Unpacking shikata-ga-nai by scripting radare2

December 8, 2015

During latest hacklu’s radare workshop, one part was dedicated to how to generically unpack shikata-ga-nai. This blogpost is a simple transposition of the slides into a blogpost.

Disclaimer: almost everything here is stolen based on ideas from NighterMan.

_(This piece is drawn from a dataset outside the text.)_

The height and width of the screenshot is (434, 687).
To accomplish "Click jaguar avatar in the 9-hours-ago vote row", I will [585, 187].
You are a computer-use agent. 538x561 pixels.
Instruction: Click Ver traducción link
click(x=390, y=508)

First, was is Shitkata-ga-nai? It’s a polymorphic shellcode encoder implemented into metasploit:

msf > info encoder/x86/shikata_ga_nai > out.txt

       Name: Polymorphic XOR Additive Feedback Encoder
     Module: encoder/x86/shikata_ga_nai
   Platform: All
       Arch: x86
       Rank: Excellent

Provided by:
  spoonm <spoonm@no$email.com>

Description:
  This encoder implements a polymorphic XOR additive feedback encoder. 
  The decoder stub is generated based on dynamic instruction 
  substitution and dynamic block ordering. Registers are also selected 
  dynamically.

Looks scary. To unpack it, you have several solutions:

Run it on your machine and see what happens
Step-step-step-step-step-step in GDB
Trace the execution in a virtual machine
Use radare2 with ESIL.

ESIL (Evaluable String Intermediary Language) is radare2’s own Intermediary Language (IL), RPN-ish, used for emulation, decompilation, analysis, …

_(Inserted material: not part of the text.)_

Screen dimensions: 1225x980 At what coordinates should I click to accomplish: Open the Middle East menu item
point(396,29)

Now that we know that we can emulate the sample, the next step is to guess where is the end of the packer, to dump the shellcode. Unfortunately, the encoder is polymorphic, its blocks are permuted and registers are dynamically selected.

If you take a look at its source-code, you can see that the last instruction will always be loop, so we can emulate the sample until the last loop instruction, and then dump from here to get the shellcode in clear.

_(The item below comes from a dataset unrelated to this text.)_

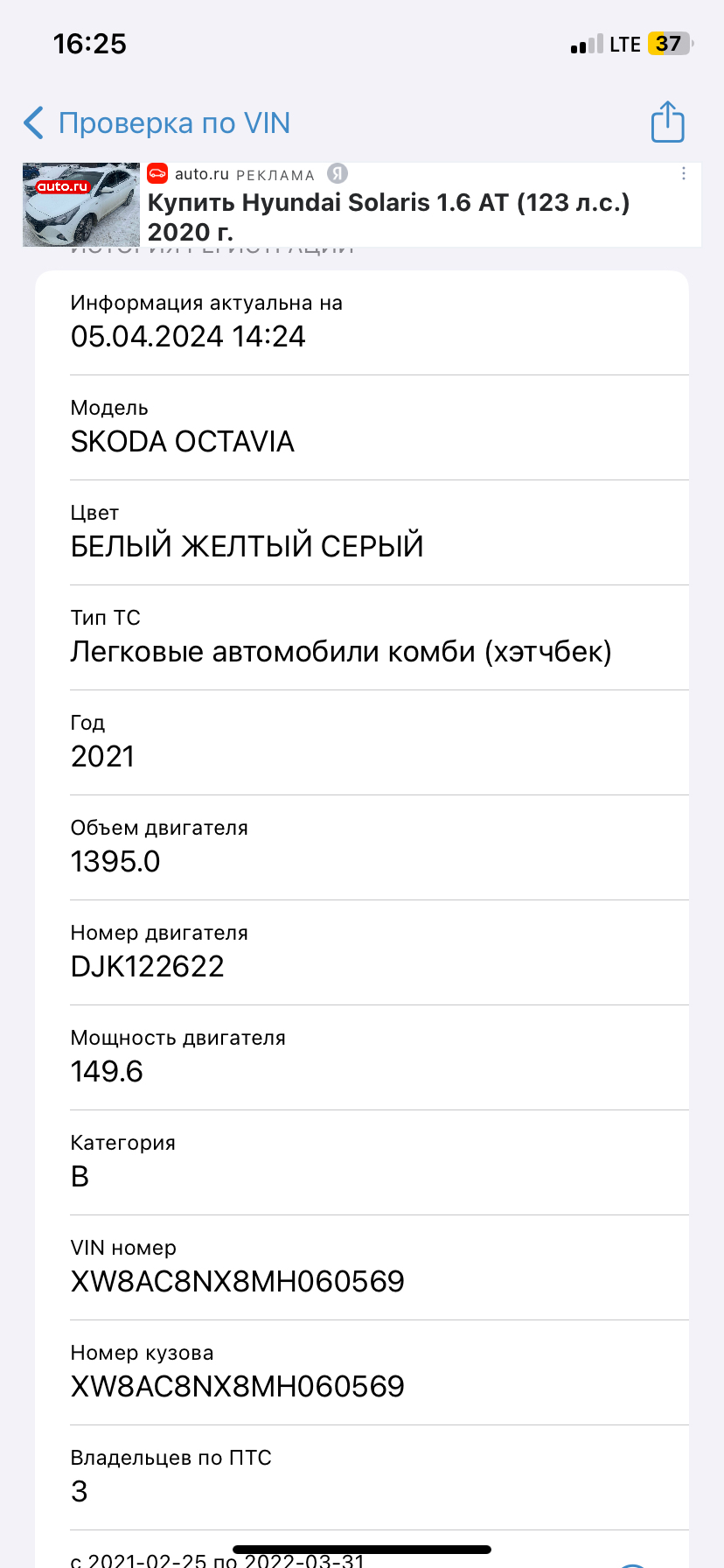
Task: Tap the Номер кузова value
Action: (238, 1386)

Thanks to r2pipe, you can script radare2 with almost every popular language:

pip install r2pipe for Python
gem install r2pipe for ruby
npm install r2pipe for nodejs
…

But there is an issue: ESIL doesn’t support FPU instructions (yet), and fnstenv is used to get EIP (you should really read this article by the way). Fortunately, this is the only use of FPU instruction by this encoder, so it’s trivial to emulated them by cheating.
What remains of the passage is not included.